• **Text shown**
## BEGIN

Introduce a virtualized cpufreq driver for guest kernels to improve
performance and power of workloads within VMs.

This driver does two main things:

1. Sends utilization of vCPUs as a hint to the host. The host uses the
hint to schedule the vCPU threads and decide physical CPU frequency.

2. If a VM does not support a virtualized FIE(like AMUs), it uses
hypercalls to update the guest's frequency scaling factor periodically
by querying the host CPU frequency. This enables accurate
Per-Entity Load Tracking for tasks running in the guest.

Note that because the host already employs a rate_limit_us, we set the
transition_delay_us of the cpufreq policy to a miniscule value(1)
to avoid any additional delays between when the runqueue's util change
and a frequency response on the host.

Co-developed-by: Saravana Kannan <saravanak@google.com>
Signed-off-by: Saravana Kannan <saravanak@google.com>
Signed-off-by: David Dai <davidai@google.com>
---
 drivers/cpufreq/Kconfig       |  13 ++
 drivers/cpufreq/Makefile      |   1 +
 drivers/cpufreq/kvm-cpufreq.c | 245 ++++++++++++++++++++++++++++++++++
 include/linux/sched.h         |   1 +
 kernel/sched/core.c           |   6 +
 5 files changed, 266 insertions(+)
 create mode 100644 drivers/cpufreq/kvm-cpufreq.c

diff --git a/drivers/cpufreq/Kconfig b/drivers/cpufreq/Kconfig
index 2c839bd2b051..0ef9d5be7c4d 100644
--- a/drivers/cpufreq/Kconfig
+++ b/drivers/cpufreq/Kconfig
@@ -217,6 +217,19 @@ config CPUFREQ_DT
 
 	  If in doubt, say N.
 
+config CPUFREQ_KVM
+        tristate "KVM cpufreq driver"
+        help
+          This adds a virtualized KVM cpufreq driver for guest kernels that
+	  uses hypercalls to communicate with the host. It sends utilization
+	  updates to the host and gets used to schedule vCPU threads and
+	  select CPU frequency. If a VM does not support a virtualized FIE
+	  such as AMUs, it updates the frequency scaling factor by polling
+	  host CPU frequency to enable accurate Per-Entity Load Tracking
+	  for tasks running in the guest.
+
+	  If in doubt, say N.

## END

[Stored items]
## BEGIN

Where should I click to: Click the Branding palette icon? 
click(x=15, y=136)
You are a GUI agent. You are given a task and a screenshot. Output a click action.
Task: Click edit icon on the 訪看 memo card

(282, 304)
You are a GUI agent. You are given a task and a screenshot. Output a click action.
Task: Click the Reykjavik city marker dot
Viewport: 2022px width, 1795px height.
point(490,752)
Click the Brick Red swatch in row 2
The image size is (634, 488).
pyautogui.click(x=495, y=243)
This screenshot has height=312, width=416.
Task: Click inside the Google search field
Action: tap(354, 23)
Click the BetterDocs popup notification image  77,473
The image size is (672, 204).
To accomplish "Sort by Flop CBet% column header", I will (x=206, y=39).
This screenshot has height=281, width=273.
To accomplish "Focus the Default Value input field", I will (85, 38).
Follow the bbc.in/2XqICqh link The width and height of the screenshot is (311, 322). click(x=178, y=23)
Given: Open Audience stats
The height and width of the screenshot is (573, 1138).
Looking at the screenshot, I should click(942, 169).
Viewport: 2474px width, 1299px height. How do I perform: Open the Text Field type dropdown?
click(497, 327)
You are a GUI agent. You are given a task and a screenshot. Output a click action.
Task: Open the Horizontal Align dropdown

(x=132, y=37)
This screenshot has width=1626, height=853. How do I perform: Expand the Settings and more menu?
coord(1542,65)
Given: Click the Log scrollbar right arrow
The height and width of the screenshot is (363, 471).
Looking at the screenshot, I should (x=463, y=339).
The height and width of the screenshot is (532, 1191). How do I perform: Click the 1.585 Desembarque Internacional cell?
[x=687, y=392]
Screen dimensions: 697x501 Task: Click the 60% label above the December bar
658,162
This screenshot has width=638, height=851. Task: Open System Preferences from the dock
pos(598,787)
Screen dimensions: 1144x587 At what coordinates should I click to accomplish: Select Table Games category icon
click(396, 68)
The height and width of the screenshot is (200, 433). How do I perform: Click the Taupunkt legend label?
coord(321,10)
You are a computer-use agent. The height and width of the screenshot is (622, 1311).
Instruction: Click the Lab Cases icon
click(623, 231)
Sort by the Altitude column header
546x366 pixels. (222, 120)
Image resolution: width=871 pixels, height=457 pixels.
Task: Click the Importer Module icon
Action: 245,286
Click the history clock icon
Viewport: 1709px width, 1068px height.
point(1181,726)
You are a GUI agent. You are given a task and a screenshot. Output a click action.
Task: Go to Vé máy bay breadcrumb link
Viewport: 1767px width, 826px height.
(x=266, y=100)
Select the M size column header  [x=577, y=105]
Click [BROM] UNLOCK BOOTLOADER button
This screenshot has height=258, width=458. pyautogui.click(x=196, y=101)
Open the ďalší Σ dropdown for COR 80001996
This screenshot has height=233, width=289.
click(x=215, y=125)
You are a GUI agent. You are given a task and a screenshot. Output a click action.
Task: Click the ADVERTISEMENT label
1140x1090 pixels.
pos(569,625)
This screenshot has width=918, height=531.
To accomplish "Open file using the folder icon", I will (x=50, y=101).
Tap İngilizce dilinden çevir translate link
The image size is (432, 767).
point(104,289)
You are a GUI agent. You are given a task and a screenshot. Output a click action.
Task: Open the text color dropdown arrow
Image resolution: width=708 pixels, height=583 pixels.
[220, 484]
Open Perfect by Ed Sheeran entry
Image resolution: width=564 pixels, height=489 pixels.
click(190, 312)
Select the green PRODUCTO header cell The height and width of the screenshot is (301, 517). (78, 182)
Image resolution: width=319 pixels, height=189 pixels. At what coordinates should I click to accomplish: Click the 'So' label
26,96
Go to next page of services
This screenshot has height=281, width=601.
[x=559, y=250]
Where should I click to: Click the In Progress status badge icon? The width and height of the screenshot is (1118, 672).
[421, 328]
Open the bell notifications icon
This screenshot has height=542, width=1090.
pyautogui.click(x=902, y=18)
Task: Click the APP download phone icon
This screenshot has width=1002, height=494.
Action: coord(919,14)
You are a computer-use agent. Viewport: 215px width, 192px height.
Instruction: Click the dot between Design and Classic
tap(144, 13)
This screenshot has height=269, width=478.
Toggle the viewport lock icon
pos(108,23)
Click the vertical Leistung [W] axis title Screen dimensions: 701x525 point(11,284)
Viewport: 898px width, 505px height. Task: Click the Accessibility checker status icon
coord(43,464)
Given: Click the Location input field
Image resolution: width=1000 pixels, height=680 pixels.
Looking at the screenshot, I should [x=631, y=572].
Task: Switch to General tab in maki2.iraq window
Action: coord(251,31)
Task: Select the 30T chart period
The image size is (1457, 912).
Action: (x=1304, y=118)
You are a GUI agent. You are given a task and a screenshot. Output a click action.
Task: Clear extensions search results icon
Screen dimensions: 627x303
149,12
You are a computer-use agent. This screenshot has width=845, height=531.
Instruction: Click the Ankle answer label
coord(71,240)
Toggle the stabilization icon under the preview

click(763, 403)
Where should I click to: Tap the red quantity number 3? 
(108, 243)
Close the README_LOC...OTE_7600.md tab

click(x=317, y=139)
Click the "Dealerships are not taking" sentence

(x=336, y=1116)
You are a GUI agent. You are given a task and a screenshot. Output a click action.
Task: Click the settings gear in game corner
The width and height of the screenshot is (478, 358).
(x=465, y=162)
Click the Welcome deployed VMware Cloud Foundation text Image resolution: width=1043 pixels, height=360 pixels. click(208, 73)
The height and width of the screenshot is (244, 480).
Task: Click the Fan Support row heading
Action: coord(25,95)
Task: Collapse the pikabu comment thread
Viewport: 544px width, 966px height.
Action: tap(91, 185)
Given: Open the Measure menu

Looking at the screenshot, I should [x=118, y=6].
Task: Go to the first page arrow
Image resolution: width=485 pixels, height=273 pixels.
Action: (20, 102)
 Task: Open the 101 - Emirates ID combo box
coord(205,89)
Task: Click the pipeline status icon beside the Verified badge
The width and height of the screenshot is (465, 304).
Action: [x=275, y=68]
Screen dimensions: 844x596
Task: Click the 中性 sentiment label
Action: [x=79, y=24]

## END

• **Tasks to carry out**
(A) Using the cpufreq patch text, answer each question briefly:
(i) What value is the transition_delay_us of the cpufreq policy set to?
(ii) How many files does the patch change?
(iii) What does the host use the vCPU utilization hint for?
(B) Copy the part of the cpufreq patch text that starts with "Introduce a virtualized" and runs through "physical CPU frequency.".
(C) According to the cpufreq patch text, why is the transition_delay_us of the cpufreq policy set to a very small value? Answer in one to three sentences.

• **Exercise results**
(A)
(i) 1
(ii) 5
(iii) To schedule the vCPU threads and decide physical CPU frequency.

(B)
Introduce a virtualized cpufreq driver for guest kernels to improve
performance and power of workloads within VMs.

This driver does two main things:

1. Sends utilization of vCPUs as a hint to the host. The host uses the
hint to schedule the vCPU threads and decide physical CPU frequency.

(C) The host already applies a rate_limit_us. Setting transition_delay_us to 1 avoids adding any further delay between a change in the runqueue's utilization and the host's frequency response.